Transcribe exactly the entries from the "You are a computer-use" line to the end, both included, minus pictures.

• • •

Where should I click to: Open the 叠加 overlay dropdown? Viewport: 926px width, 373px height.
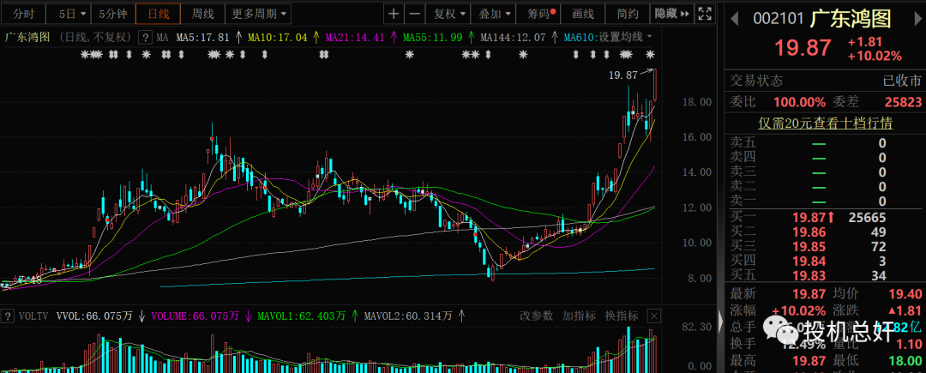(x=495, y=14)
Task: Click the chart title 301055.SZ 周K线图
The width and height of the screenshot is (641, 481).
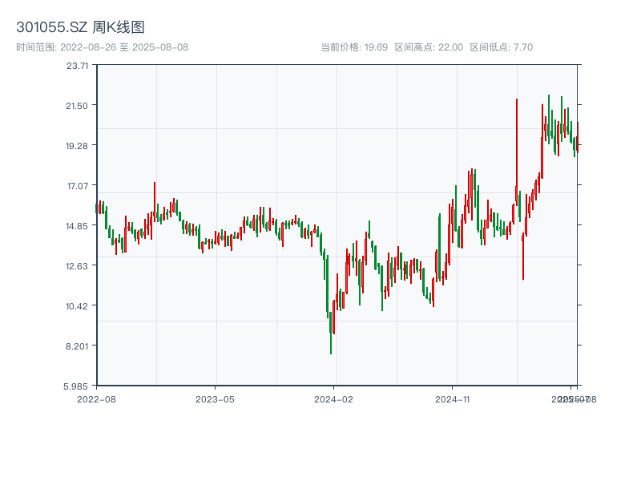Action: 81,28
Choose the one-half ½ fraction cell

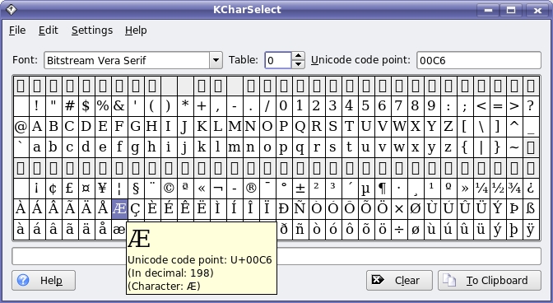(498, 188)
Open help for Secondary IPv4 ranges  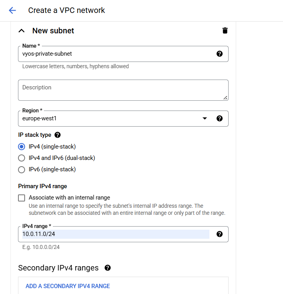[x=108, y=268]
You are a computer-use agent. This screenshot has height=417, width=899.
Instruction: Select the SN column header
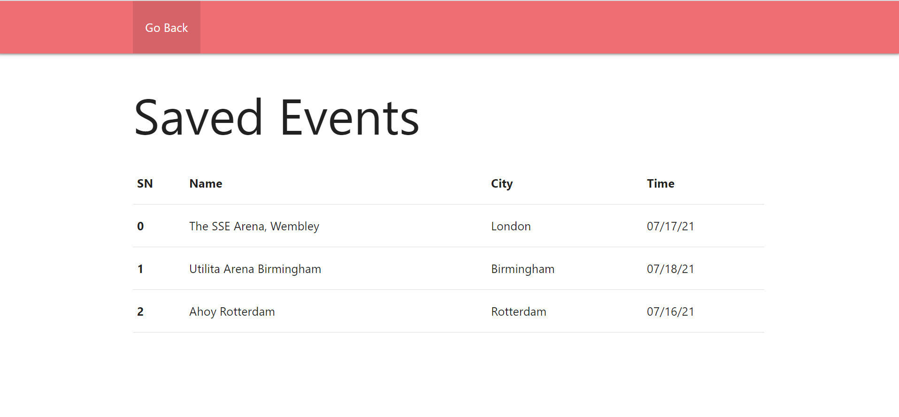tap(145, 183)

• • •

*RESPONSE TO THIS TASK:*
You are a computer-use agent. This screenshot has height=417, width=899.
Instruction: Select the SN column header
tap(145, 183)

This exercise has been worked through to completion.